Blauzungenkrankheit

04.12.2015

Fleischrinder © Sabine Rübensaat

Erfurt. Berichte über jüngst aufgetretene Fälle der Blauzungenkrankheit in Slowenien, Österreich und Frankreich machen zum gegenwärtigen Zeitpunkt keine besonderen Schutzmaßnahmen für Rinderhalter in Thüringen notwendig. Wie das Sozialministerium auf Anfrage mitteilte, scheinen Schutzmaßnahmen in Österreich zu wirken. Mit einer schnellen Weiterverbreitung durch Windverdriftung infizierter Gnitzen, die die Blauzungenkrankheit übertragen, sei vor dem nahenden Winter nicht zu rechnen.

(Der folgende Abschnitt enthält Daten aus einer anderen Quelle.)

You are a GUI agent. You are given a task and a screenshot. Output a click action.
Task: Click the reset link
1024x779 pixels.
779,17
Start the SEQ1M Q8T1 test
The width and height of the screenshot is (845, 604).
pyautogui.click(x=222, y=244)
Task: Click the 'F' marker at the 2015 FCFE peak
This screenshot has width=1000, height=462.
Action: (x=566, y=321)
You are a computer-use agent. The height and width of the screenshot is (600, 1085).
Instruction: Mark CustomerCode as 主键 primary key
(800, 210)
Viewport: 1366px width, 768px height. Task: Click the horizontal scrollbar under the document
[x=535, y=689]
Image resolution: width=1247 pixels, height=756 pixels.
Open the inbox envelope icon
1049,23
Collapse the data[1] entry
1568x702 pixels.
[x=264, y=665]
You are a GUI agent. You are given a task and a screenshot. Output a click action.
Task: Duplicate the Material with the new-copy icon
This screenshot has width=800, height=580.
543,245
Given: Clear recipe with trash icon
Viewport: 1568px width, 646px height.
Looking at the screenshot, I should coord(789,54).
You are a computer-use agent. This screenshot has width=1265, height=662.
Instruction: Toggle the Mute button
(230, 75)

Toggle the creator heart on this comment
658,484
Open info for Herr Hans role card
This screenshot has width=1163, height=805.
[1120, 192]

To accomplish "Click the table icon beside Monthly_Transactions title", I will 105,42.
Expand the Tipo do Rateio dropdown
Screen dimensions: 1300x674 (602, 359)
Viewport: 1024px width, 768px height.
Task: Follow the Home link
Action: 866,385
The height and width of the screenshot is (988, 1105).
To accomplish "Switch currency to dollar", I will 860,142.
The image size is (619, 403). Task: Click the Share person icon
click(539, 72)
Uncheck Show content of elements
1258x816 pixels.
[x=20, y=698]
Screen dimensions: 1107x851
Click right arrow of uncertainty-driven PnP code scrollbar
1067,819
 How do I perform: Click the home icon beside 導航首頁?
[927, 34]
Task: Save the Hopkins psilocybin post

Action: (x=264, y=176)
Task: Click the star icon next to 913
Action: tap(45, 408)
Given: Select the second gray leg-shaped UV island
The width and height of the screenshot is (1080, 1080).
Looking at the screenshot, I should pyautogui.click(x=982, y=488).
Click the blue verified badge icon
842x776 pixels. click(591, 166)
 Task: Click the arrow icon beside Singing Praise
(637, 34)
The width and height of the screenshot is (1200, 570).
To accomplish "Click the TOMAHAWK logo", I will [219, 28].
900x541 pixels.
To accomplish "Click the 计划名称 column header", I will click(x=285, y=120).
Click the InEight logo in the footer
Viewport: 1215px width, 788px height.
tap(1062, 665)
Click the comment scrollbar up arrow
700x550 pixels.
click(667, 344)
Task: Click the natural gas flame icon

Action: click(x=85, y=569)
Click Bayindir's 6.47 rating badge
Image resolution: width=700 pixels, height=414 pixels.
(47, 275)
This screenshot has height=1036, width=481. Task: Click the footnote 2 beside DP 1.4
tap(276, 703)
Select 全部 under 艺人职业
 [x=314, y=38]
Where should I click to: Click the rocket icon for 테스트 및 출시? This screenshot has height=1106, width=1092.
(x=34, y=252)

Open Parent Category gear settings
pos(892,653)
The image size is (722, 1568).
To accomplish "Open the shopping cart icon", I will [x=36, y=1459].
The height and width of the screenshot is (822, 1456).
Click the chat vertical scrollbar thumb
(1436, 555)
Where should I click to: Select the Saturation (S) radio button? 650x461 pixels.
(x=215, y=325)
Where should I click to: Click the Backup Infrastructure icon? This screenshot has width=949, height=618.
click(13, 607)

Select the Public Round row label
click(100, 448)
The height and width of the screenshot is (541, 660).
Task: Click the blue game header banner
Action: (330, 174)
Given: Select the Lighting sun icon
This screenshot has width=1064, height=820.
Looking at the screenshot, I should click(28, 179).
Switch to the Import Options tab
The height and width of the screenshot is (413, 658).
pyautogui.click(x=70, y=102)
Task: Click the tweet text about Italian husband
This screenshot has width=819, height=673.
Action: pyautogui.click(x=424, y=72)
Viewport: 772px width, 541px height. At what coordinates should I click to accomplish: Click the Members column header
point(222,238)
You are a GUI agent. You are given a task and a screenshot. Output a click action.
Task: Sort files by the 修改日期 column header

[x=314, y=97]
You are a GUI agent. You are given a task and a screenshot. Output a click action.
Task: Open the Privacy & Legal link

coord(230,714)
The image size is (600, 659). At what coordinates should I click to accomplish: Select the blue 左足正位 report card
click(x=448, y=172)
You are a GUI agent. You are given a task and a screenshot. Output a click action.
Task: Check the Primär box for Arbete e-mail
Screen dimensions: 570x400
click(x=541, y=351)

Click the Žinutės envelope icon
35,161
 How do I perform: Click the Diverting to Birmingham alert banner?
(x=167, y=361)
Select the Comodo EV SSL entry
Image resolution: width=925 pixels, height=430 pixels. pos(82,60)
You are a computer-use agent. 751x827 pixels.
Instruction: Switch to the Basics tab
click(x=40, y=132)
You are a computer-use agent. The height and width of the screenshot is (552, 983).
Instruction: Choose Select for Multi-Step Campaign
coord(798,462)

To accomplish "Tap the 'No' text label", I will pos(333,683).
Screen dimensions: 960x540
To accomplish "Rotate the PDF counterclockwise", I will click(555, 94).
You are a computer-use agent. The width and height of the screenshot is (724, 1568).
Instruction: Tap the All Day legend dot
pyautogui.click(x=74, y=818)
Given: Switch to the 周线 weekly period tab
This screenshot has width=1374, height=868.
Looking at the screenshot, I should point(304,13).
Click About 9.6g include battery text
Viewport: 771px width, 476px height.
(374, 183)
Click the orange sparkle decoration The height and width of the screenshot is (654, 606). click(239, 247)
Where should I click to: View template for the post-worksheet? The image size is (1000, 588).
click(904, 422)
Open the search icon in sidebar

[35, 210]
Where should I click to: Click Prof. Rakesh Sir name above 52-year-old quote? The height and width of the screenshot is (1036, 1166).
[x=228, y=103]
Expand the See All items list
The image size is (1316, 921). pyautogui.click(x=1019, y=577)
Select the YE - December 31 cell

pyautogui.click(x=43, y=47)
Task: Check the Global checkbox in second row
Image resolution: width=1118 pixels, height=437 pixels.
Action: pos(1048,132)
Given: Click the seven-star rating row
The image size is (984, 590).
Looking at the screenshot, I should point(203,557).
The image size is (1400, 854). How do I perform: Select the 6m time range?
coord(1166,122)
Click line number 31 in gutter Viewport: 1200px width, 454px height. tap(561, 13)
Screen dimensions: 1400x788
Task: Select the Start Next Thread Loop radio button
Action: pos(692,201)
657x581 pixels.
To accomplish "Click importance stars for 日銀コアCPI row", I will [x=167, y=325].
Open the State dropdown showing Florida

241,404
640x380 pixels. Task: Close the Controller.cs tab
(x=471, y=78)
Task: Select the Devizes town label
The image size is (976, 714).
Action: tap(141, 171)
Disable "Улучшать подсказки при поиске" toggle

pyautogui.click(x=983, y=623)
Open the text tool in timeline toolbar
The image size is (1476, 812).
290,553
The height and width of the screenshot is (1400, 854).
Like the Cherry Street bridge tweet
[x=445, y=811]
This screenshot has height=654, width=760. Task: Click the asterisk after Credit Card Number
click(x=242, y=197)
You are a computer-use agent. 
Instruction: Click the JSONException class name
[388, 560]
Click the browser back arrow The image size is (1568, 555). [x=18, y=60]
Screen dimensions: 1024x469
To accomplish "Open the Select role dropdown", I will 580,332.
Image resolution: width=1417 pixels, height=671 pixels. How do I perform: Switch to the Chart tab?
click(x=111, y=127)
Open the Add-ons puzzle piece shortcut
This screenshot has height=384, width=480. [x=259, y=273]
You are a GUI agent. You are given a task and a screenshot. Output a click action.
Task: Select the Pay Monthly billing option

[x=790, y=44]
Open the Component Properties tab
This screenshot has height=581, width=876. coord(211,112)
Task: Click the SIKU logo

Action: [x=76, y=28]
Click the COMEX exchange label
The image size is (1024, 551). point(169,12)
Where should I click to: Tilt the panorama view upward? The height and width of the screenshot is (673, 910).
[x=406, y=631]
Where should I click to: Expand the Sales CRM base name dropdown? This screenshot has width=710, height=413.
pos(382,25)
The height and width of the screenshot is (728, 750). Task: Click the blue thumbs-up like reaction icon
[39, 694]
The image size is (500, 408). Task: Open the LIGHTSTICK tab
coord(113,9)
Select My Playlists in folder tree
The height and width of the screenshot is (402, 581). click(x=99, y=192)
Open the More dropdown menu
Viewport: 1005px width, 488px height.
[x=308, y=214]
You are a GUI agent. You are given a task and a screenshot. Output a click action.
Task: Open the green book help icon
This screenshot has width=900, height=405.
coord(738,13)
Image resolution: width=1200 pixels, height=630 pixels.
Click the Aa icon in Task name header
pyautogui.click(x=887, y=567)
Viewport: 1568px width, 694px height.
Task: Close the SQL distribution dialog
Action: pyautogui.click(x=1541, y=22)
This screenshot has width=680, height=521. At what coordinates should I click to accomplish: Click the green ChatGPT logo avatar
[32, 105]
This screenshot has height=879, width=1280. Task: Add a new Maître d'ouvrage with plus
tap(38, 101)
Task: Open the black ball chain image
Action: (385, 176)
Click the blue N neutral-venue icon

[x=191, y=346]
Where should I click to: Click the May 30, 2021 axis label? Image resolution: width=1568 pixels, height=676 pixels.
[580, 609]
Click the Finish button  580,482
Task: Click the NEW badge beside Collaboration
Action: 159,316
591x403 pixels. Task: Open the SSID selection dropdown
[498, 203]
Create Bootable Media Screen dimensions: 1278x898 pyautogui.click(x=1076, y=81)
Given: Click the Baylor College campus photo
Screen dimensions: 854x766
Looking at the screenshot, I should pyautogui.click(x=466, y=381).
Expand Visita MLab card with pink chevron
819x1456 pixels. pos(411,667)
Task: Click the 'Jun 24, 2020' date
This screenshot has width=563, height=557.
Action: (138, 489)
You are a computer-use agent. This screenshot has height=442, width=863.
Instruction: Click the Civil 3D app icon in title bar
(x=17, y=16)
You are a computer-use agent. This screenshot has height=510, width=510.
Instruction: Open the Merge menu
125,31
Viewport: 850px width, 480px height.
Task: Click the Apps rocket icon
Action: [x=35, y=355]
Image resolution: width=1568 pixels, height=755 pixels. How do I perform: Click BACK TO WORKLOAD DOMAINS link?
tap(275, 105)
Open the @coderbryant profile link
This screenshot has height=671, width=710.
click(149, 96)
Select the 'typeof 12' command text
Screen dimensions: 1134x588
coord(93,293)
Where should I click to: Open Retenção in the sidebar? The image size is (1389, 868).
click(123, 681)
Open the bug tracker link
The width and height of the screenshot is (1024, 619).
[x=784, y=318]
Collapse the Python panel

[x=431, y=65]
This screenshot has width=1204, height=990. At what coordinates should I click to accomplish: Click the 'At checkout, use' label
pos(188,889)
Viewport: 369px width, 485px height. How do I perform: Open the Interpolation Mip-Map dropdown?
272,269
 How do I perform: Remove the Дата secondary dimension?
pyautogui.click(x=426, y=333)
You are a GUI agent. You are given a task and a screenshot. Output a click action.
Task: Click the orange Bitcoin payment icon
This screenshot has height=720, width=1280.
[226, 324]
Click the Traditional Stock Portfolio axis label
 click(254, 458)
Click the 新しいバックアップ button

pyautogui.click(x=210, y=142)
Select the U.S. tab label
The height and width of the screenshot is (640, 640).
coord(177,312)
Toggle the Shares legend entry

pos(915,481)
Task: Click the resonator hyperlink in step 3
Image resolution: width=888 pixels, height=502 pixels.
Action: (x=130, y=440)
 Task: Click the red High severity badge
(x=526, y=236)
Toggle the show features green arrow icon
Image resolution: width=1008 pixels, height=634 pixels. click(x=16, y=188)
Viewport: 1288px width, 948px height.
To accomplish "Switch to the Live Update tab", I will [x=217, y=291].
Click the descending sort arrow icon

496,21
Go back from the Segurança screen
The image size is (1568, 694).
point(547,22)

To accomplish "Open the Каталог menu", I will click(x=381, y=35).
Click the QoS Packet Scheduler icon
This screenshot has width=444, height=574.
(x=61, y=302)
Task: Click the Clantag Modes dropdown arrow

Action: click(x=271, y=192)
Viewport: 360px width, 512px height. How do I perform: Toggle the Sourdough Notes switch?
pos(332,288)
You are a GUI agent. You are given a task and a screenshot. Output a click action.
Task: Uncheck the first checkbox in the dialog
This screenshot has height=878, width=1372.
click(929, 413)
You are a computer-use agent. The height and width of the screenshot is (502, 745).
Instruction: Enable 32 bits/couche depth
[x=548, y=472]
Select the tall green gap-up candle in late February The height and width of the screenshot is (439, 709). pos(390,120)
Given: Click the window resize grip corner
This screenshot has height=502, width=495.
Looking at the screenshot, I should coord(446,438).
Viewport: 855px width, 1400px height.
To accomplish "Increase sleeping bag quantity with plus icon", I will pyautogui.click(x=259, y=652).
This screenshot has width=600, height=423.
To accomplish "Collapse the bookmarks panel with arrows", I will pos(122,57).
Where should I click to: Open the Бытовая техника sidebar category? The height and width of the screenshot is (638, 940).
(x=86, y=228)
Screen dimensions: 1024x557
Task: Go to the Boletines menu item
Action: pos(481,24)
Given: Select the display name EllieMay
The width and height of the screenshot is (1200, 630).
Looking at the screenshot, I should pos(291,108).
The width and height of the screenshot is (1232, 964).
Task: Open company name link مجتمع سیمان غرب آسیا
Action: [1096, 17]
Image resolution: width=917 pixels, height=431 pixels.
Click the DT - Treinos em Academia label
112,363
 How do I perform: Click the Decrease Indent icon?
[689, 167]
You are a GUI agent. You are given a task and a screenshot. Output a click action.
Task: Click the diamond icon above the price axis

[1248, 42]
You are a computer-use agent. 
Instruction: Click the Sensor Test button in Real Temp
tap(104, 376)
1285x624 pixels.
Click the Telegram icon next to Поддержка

Dennoch könne das  Thema im kommenden Jahr schnell an Bedeutung gewinnen. Nicht zuletzt aus diesem Grund sei das Bundesagrarministerium damit beschäftigt, die rechtliche Grundlage für eine prophylaktische Impfung zu schaffen. Basis einer Impfung sei die Risikobewertung des Friedrich-Loeffler-Institutes. Nach derzeitiger Rechtslage dürfe in einem EU-Mitgliedstaat erst geimpft werden, wenn Ausbrüche bis 150 km an die Grenze des noch nicht betroffenen Landes „vorgedrungen“ sind und sich die Gefährdungslage stark erhöht hat. Nach der Rechtsänderung wäre die prophylaktische Impfung möglich. Nach wie vor stünde allerdings das Problem der Impfstoffverfügbarkeit im Raum.


Das Sozialministerium rät jedem Tierhalter zum Schutz des eigenen Tierbestandes, besonders sorgfältig die Herkunft seiner Tiere im Auge zu haben (u. a. kontrollierter Tierzukauf mit Gesundheitsbescheinigung). Von Tierzukäufen aus den genannten Risikoregionen sollte vorsorglich Abstand genommen werden.